## WHAT IS NEEDED
Each line from the one containing "Given: Click the 26.000 price axis label" to the final line of the listing below must be transcribed exactly; all others are left out.

## DATA
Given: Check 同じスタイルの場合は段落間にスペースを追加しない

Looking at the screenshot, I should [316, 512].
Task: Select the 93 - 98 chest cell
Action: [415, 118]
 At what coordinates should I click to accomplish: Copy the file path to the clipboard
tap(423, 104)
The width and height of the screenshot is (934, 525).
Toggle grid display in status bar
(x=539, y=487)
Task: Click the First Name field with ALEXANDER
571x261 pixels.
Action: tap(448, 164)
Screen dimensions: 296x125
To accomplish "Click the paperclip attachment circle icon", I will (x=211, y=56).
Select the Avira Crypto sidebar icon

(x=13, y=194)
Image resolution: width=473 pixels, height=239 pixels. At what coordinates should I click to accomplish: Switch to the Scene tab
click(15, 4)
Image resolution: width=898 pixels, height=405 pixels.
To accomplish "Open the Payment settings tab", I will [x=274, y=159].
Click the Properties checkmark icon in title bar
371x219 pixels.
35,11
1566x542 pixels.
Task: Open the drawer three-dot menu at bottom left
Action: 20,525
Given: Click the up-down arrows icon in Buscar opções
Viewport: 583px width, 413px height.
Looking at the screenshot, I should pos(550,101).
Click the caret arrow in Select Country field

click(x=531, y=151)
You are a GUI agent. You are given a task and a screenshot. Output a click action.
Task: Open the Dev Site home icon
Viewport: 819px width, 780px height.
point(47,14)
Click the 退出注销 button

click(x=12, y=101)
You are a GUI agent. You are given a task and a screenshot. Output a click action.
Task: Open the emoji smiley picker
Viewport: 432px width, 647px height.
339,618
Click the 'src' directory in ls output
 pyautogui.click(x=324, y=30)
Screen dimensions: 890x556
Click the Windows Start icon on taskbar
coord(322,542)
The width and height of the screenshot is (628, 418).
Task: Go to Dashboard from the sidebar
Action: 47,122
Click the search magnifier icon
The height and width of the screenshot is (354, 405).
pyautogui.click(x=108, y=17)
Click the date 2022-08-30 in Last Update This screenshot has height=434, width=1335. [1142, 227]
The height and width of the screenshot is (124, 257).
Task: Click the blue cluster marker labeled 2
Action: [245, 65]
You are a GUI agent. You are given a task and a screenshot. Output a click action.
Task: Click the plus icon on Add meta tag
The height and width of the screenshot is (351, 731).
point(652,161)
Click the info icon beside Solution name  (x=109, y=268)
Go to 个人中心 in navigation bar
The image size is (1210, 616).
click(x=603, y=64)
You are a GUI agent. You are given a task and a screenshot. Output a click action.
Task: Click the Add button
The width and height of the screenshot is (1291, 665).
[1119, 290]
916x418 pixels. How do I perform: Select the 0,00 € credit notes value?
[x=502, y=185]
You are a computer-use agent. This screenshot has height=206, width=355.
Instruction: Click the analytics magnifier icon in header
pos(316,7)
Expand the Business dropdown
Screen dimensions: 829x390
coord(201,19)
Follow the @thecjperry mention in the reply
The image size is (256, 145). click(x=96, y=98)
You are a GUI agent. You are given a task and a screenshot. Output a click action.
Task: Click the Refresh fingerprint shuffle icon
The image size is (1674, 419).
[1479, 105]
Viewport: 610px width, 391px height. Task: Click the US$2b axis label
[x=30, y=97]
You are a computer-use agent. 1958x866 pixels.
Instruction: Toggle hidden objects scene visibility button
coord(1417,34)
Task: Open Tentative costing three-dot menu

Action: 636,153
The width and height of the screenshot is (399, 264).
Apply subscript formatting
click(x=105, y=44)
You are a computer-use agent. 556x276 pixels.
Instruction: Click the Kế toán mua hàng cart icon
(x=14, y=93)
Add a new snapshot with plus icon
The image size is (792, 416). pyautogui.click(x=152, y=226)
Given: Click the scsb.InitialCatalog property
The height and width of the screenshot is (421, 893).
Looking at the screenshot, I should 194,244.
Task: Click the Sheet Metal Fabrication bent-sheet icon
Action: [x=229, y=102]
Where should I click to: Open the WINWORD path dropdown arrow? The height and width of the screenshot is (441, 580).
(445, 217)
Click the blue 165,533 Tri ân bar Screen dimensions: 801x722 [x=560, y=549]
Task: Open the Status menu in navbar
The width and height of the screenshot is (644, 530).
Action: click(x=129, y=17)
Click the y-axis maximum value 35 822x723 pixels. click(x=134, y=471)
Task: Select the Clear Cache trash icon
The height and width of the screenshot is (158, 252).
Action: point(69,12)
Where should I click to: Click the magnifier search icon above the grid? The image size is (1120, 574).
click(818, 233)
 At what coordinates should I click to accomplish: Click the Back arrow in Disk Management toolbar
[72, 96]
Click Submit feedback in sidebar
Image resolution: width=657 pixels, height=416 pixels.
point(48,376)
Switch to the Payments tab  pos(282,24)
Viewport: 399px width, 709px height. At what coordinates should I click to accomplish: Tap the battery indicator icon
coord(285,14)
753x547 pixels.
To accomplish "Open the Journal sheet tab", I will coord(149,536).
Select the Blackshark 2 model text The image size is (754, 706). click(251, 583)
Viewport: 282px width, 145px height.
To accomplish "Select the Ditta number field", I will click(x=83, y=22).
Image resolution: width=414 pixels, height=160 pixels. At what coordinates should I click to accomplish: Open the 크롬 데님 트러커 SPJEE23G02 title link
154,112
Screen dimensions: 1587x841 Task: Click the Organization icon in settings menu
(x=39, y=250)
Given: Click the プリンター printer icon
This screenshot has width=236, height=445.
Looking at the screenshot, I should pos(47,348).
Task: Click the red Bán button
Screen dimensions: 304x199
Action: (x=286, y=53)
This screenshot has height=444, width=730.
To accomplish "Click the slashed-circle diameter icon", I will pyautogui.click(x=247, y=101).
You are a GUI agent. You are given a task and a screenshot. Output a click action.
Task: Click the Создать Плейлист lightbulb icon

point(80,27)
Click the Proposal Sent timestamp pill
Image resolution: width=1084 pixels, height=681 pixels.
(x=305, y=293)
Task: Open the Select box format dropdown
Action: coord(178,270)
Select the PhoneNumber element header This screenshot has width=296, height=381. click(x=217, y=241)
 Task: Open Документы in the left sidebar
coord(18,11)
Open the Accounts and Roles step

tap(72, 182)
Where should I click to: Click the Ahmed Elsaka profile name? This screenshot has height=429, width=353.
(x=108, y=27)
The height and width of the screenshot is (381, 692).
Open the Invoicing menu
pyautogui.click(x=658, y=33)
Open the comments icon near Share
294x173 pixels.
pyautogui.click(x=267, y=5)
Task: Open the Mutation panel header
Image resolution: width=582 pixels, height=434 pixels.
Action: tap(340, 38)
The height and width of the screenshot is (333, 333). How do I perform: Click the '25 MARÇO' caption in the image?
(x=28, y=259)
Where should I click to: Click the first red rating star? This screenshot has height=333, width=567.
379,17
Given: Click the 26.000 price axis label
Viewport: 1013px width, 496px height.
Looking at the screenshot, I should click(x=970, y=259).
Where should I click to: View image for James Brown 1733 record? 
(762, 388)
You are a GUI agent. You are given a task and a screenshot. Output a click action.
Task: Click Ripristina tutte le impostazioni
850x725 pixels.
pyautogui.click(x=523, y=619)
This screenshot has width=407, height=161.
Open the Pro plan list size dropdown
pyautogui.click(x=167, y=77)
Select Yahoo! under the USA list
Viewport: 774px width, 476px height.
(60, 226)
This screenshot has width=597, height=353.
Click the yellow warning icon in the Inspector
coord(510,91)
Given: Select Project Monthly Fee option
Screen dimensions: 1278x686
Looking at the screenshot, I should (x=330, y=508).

## RESPONSE TO THIS TASK
Given: Click the 26.000 price axis label
Viewport: 1013px width, 496px height.
Looking at the screenshot, I should click(x=970, y=259).
Where should I click to: View image for James Brown 1733 record? 
(762, 388)
You are a GUI agent. You are given a task and a screenshot. Output a click action.
Task: Click Ripristina tutte le impostazioni
850x725 pixels.
pyautogui.click(x=523, y=619)
This screenshot has width=407, height=161.
Open the Pro plan list size dropdown
pyautogui.click(x=167, y=77)
Select Yahoo! under the USA list
Viewport: 774px width, 476px height.
(60, 226)
This screenshot has width=597, height=353.
Click the yellow warning icon in the Inspector
coord(510,91)
Given: Select Project Monthly Fee option
Screen dimensions: 1278x686
Looking at the screenshot, I should (x=330, y=508).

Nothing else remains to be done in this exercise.